Слух каждый раз резал его немецкий акцент. Управляющий поклонился.
– Ваш отець говориль, что блакородным барышням не слэдовать ночью гулять. Очень много разбойников ходить по ночам, очень много зарази, вирюсов можна подхватить… Ай‑ай‑ай, Юлиа Дмитриэвна, мнэ бы не хателось бы вас потерять. Очень жаль будэт.
Она уже давно поняла, что он её ненавидит.
– Доброе утро, Мототест Калович, я просто встала очень рано утром и ездила в поля, наблюдала, как там работают крестьяне. О своих крепостных надо заботиться. Я им как вторая мама. Разрешите, пожалуйста, мне пройти, я очень устала, хочется принять ванну.
– Мне позвать слюжанок?
– Скажите им принести только кастрюли с горячей водой. Остальное я сама.
Она зашла в усадьбу и быстро побежала наверх по лестнице, ухватившись за перила. Быстрей, быстрей, подальше от Модеста Карловича. В глаза только, как всегда, бросилась вешалка на входе с коллекцией ковбойских шляп отца. Коричневые, с украшенными чёрными бантами тульями и широкими полями, потасканные… Это была гордость Индианова, он в них прошагал весь свет.
Забежав в комнату, Юля закрыла все окна и дверь, задернула шторы. Когда принесли кастрюли, она вылила воду в чугунную ванну, скинула платье и, с большим удовольствием, наконец погрузилась.
Спустя час она лежала на пуховой перине под шёлковым одеялом. Сначала она думала об Андрее, о том, как он там, на мельнице, не тяжело ли ему. Потом рассматривала свой сувенирчик – металлическую башенку – миниатюрную копию деревянной Наполеоновой башни, построенной в виде вытянутой двууголки Наполеона. Когда‑то это был символ Парижа. Как жаль, что царь Александр приказал её сжечь, взяв этот славный город.
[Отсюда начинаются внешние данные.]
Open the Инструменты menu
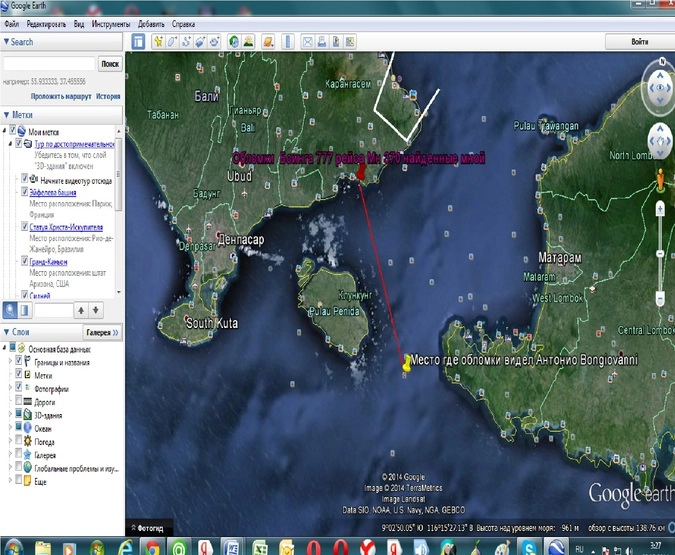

Затем она, вспоминая детство, игралась со своими любимыми куклами – красивой молодой леди в розовом платье с длинными белыми волосами и мужчиной в чёрном мундире, с жёлтыми пуговицами и золотыми погонами, на голове у него был белый парик, как у лордов высшего света. Отец говорил, что это кукла сделана под образ самого Джорджа Вашингтона.